Setelah melewati masa yang cukup panjang, pengertian manusia mengenai Tuhan berubah. Saat memasuki tingkat kedua kehidupan, yaitu saat manusia beternak, Tuhan tidak lagi dianggap dalam wujud matahari, pohon, ataupun sungai. Namun, Tuhan dianggap dalam bentuk hewan-hewan, contohnya sapi. 

Mereka menganggap sapilah yang memberi mereka makanan, sehingga sapi dianggap Tuhan. Hal ini masih dapat kita temui saat ini salah satunya di India. Mereka menganggap sapi adalah hewan yang suci, bahkan kotorannya pun dianggap sebuah berkah.

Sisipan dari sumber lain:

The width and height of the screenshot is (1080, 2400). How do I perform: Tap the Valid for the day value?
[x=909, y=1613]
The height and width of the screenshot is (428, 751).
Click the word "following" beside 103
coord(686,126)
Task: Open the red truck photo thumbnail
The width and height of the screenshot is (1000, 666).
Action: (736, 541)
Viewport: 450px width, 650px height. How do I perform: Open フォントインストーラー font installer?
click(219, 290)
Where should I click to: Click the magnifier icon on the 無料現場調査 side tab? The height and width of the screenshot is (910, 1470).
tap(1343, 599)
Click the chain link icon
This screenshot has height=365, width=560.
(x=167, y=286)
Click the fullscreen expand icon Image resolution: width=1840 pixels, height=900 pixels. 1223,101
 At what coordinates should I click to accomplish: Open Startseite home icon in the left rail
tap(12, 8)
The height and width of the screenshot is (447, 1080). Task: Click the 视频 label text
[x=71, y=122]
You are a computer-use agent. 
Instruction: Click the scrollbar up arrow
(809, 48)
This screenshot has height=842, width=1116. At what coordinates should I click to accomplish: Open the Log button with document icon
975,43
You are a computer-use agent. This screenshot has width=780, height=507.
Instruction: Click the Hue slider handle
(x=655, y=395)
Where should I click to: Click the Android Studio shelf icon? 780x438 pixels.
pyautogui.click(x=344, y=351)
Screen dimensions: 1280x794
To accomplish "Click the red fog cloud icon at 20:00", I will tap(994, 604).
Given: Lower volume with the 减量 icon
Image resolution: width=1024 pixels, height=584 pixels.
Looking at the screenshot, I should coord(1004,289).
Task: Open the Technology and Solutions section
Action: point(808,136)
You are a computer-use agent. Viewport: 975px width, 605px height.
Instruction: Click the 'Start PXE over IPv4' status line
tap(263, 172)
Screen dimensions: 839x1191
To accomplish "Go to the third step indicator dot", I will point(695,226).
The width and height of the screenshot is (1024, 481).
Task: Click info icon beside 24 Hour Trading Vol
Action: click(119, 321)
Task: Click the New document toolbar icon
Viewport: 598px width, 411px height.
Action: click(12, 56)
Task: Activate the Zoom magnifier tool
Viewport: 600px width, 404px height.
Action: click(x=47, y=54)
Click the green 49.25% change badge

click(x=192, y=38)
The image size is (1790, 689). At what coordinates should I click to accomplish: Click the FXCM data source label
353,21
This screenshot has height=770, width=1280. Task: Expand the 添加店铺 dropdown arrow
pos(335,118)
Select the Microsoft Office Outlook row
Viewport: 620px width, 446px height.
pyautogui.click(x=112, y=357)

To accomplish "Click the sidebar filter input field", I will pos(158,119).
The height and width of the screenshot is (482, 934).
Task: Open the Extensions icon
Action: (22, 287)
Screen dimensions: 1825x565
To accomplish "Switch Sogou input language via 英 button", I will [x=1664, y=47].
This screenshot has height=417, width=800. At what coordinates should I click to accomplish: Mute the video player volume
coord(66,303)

Pada tingkat ketiga, saat manusia mulai menjalani hidup dengan bercocok tanam, mereka tahu bahwa hasil panen mereka bergantung salah satunya kepada cuaca dan mereka yakin ada suatu dzat yang menguasai pertanian.

 Pada masa ini pemahaman manusia mengenai Tuhan sudah bukan dalam bentuk "mentah" seperti jika yang memberi kehidupan adalah sungai, maka Tuhan adalah sungai, jika yang memberi kehidupan adalah sapi, maka Tuhan dianggap sapi. 

Namun, Tuhan sudah diwujudkan ke dalam bentuk dewa-dewi yang menyerupai manusia, atau yang dikenal dengan Anthropomorph. Banyak nama dewi yang mereka anggap memiliki kuasa terhadap kehidupan manusia, masing-masing memiliki kuasanya sendiri. Dewi-dewi ini wujudnya digambarkan dalam bentuk patung wanita yang sangat cantik.

Memasuki tingkat kehidupan keempat, di tingkat ini manusia mulai membuat peralatan, sehingga tentu saja akal banyak digunakan. Pemahaman manusia yang menganggap Tuhan memiliki wujud yang nampak di mata, berubah pada tingkat ini. Mereka sekarang menganggap Tuhan hanyalah bersarang di otak, atau gaib. 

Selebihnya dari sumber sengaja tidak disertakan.